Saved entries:
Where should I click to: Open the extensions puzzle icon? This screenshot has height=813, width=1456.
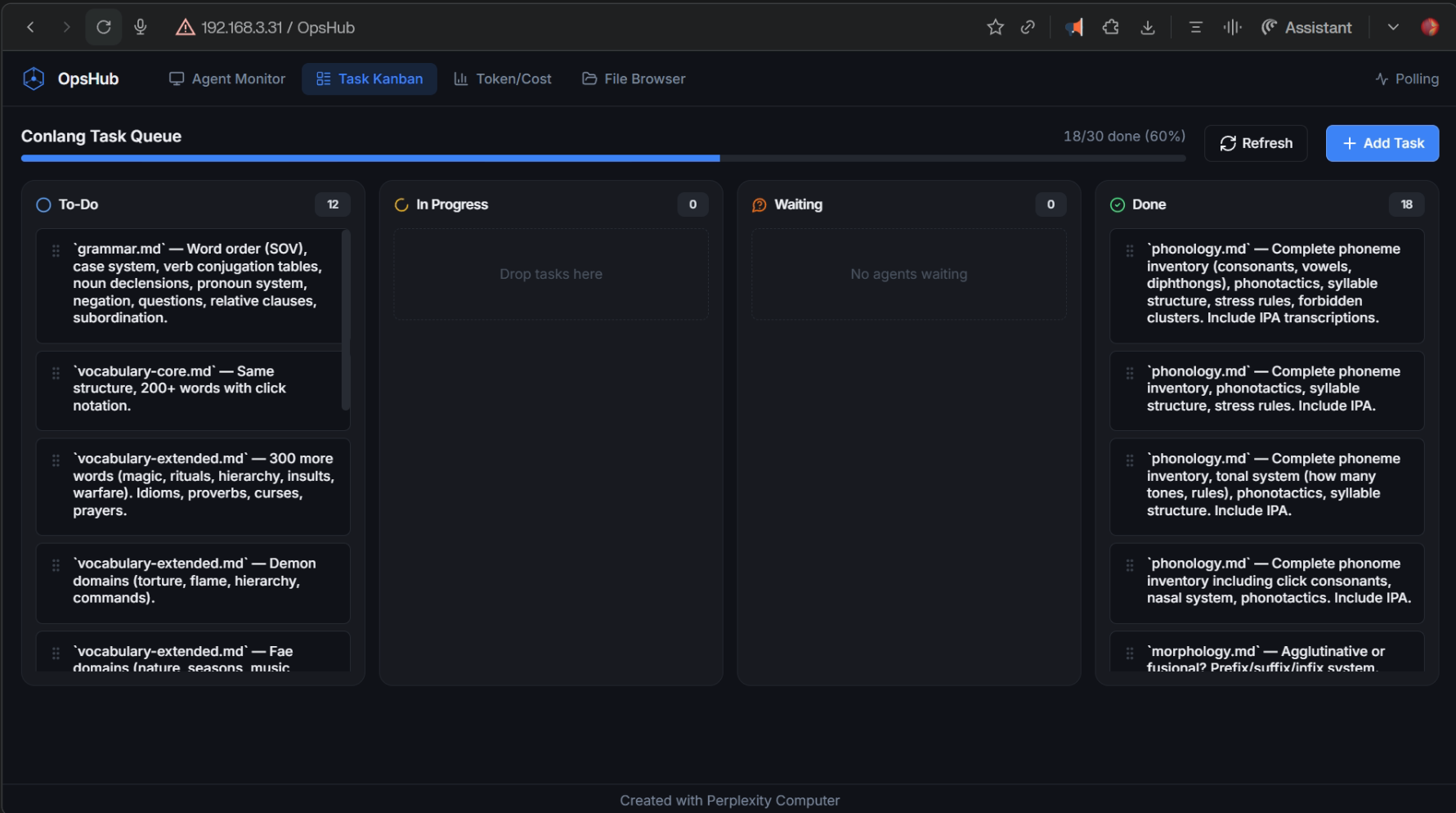(1110, 27)
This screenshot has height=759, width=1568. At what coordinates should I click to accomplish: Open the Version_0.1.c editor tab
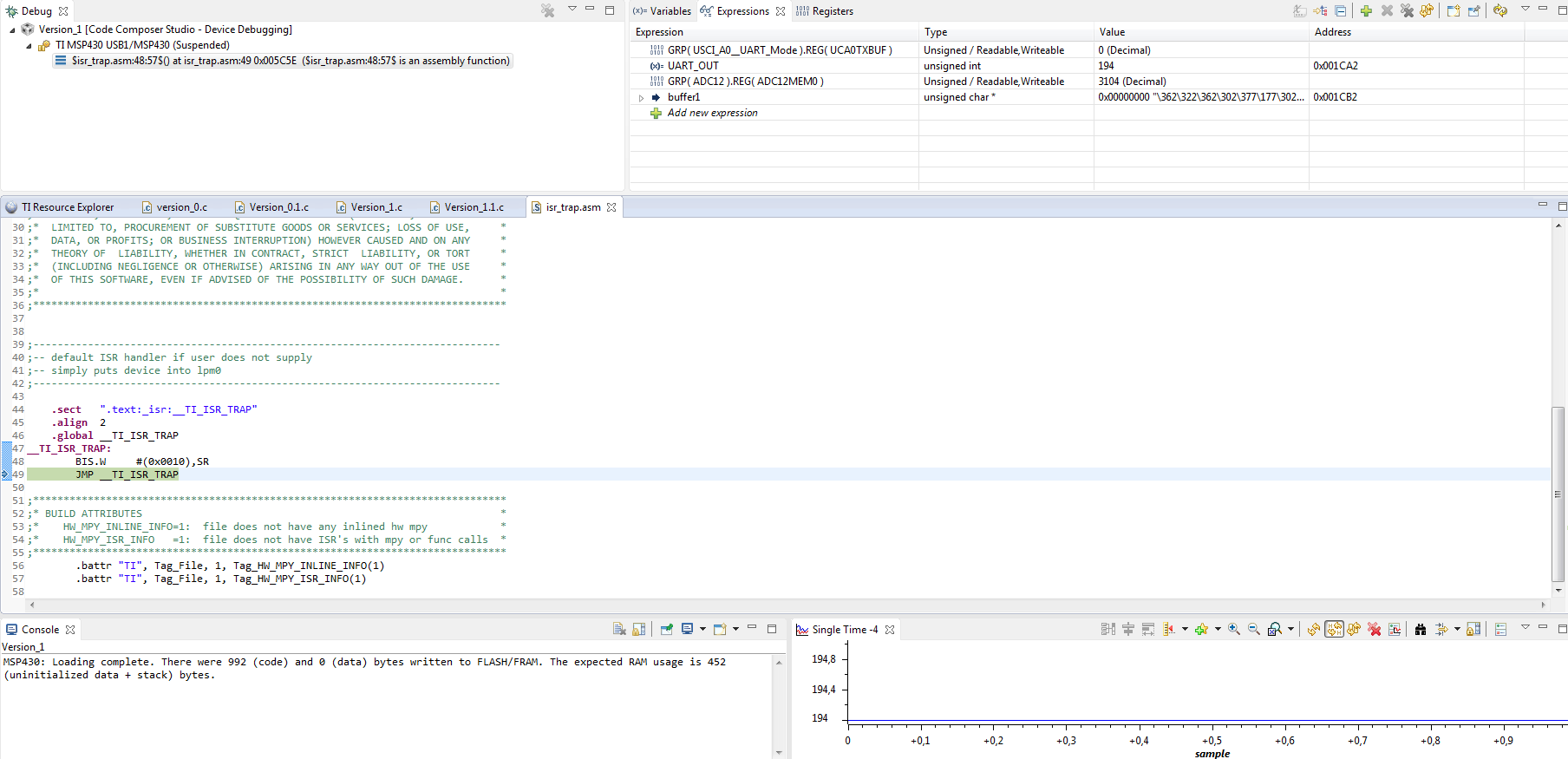point(278,207)
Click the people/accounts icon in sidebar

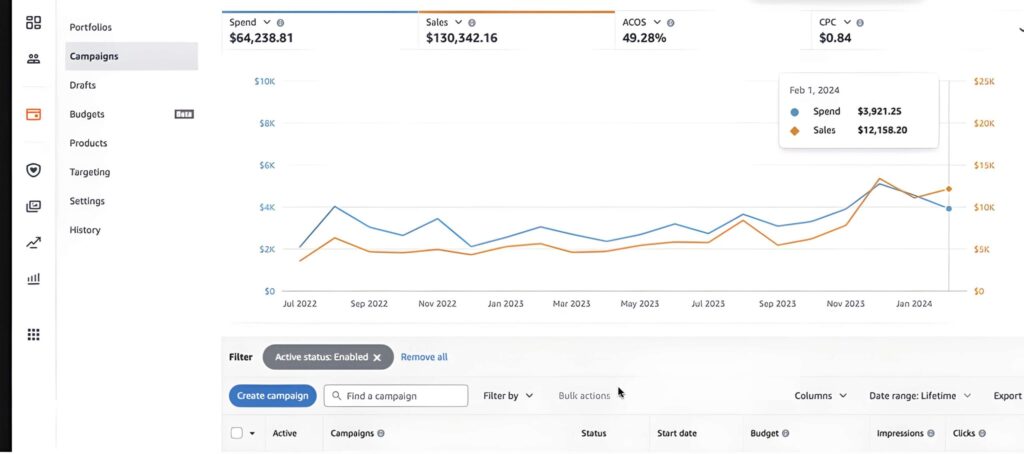33,59
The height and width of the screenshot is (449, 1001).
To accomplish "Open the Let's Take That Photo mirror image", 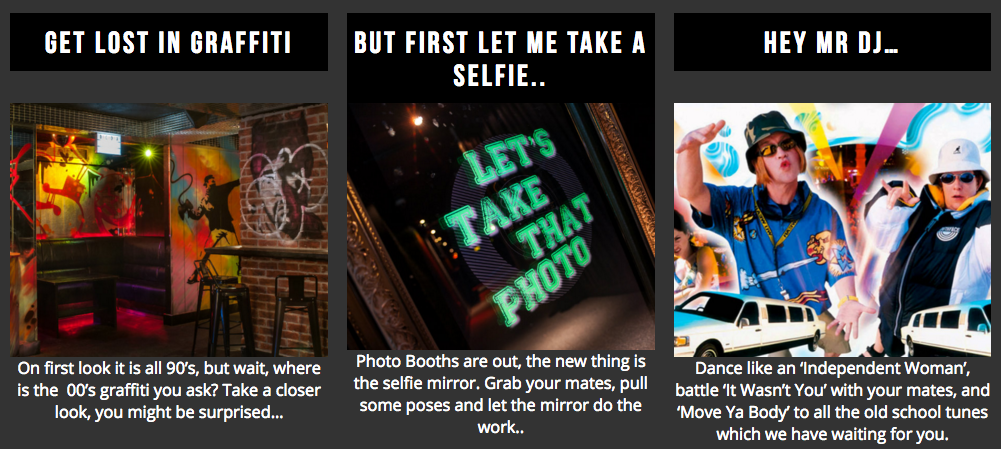I will pos(500,226).
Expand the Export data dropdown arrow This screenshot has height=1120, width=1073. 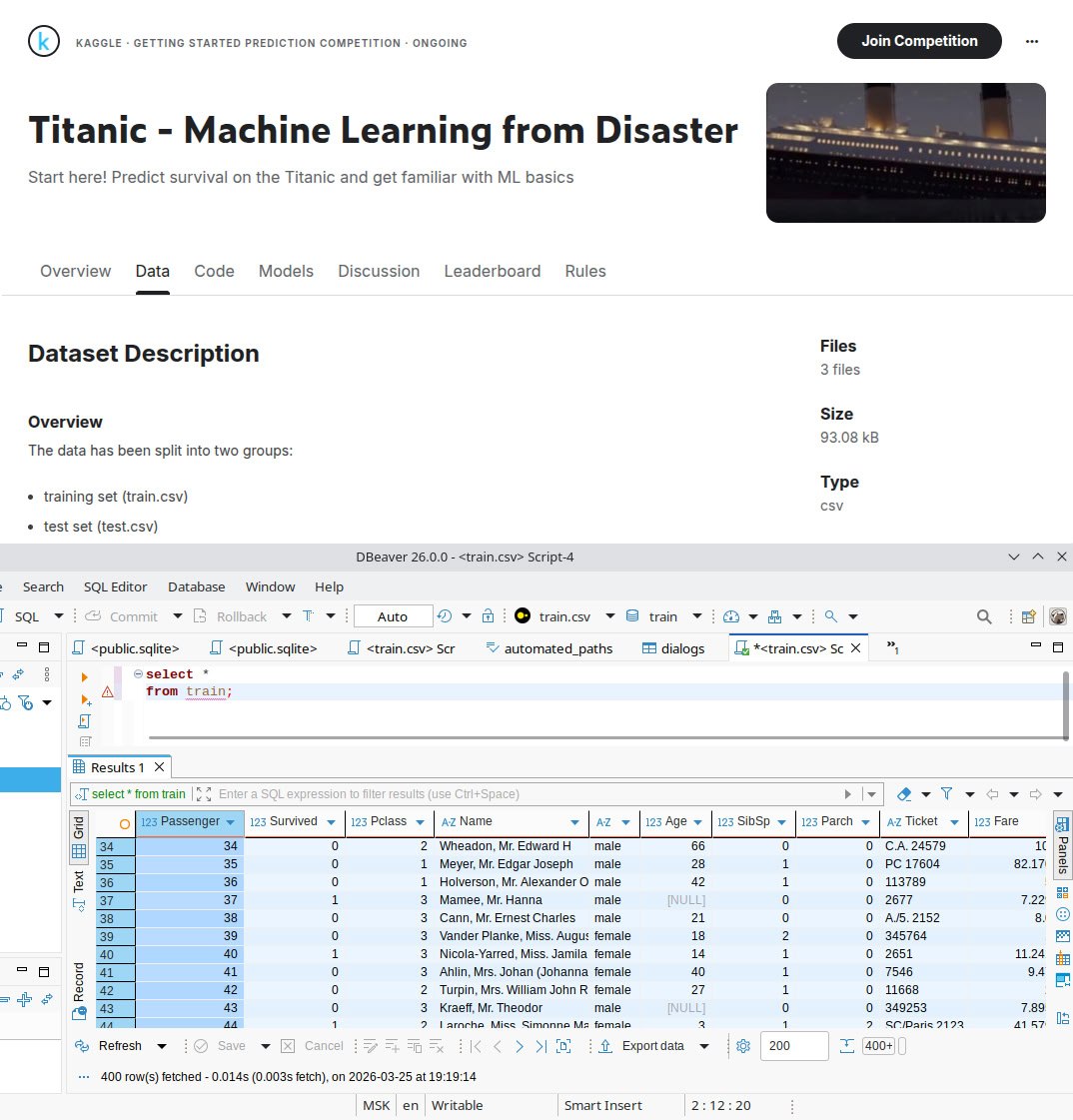coord(704,1046)
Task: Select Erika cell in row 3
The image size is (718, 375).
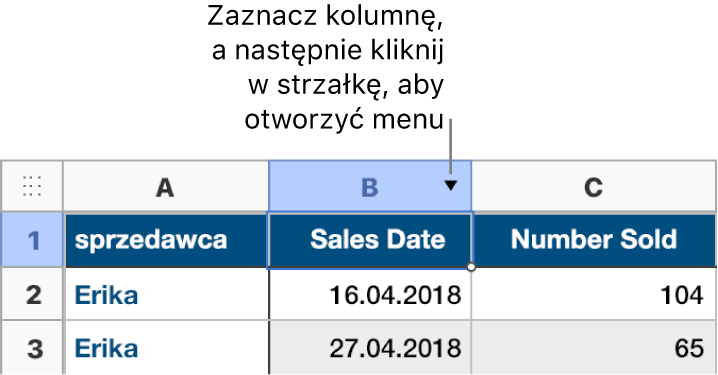Action: [x=167, y=348]
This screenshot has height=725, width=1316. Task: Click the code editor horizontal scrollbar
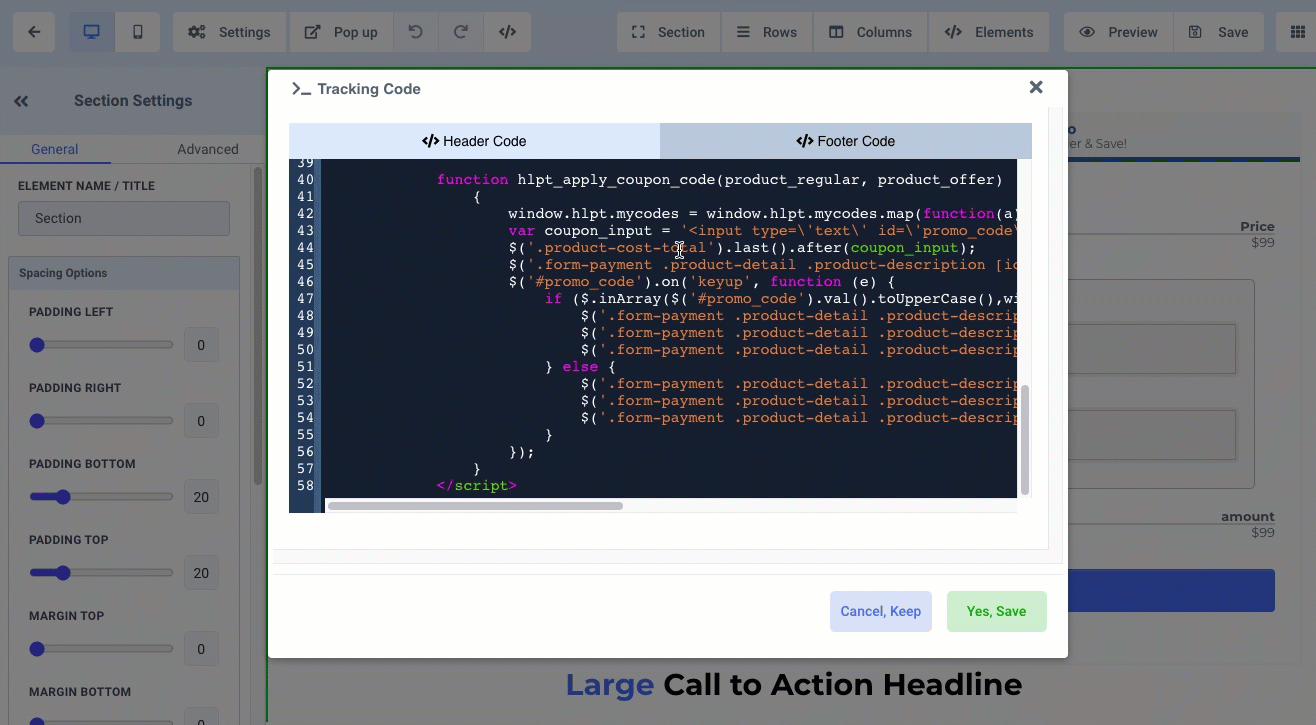(x=475, y=506)
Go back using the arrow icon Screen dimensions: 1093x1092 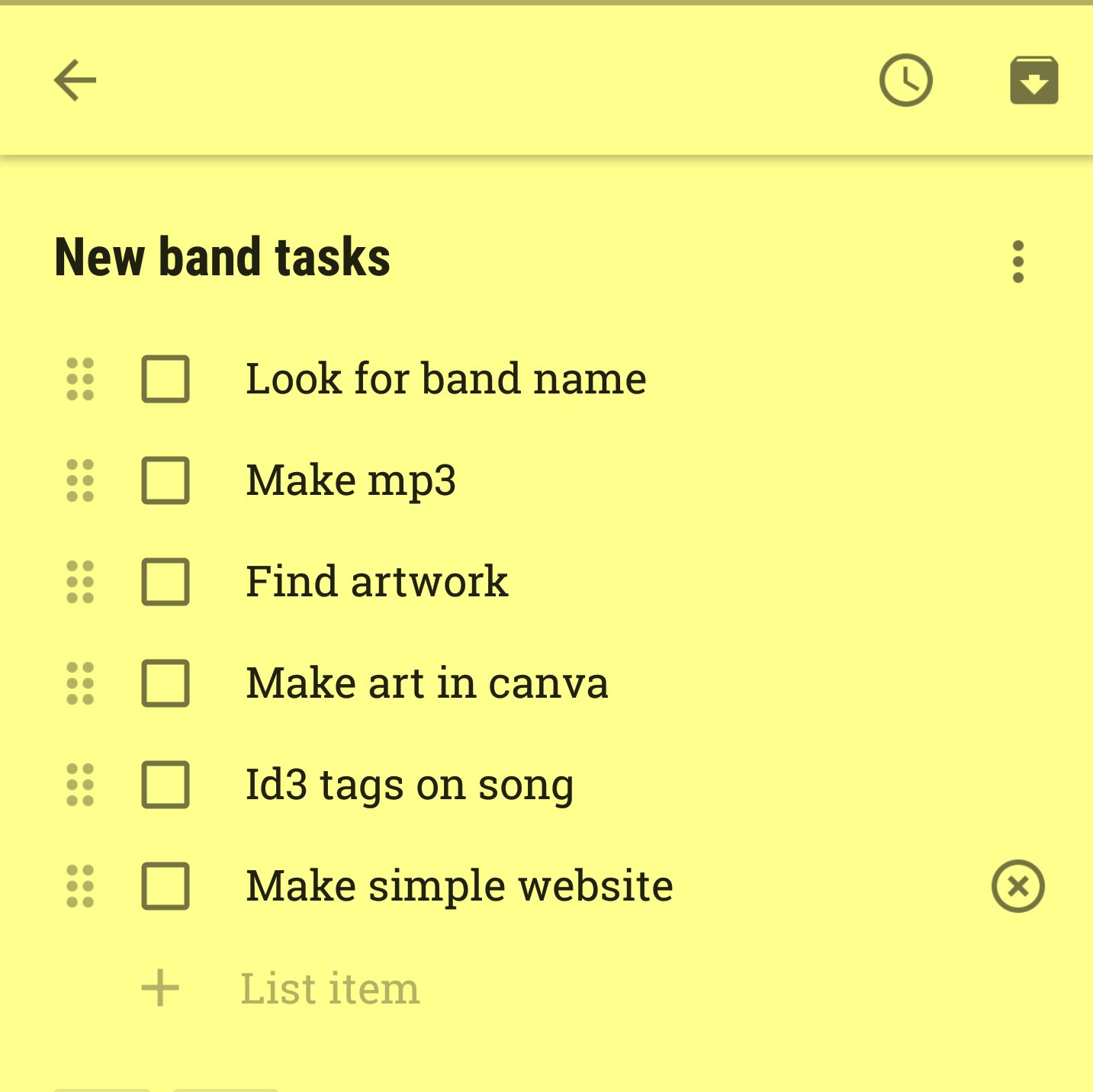75,80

» REQUIRED ACTION
Reproduce the records exactly, starting with their first line and ending with the line that contains "The height and", though pictures should be dropped.

» RESULT FOR THIS TASK
Where should I click to: Open the extensions puzzle icon? This screenshot has height=813, width=1456.
(1110, 27)
This screenshot has height=759, width=1568. At what coordinates should I click to accomplish: Open the Version_0.1.c editor tab
point(278,207)
Click the people/accounts icon in sidebar

33,59
The height and width of the screenshot is (449, 1001).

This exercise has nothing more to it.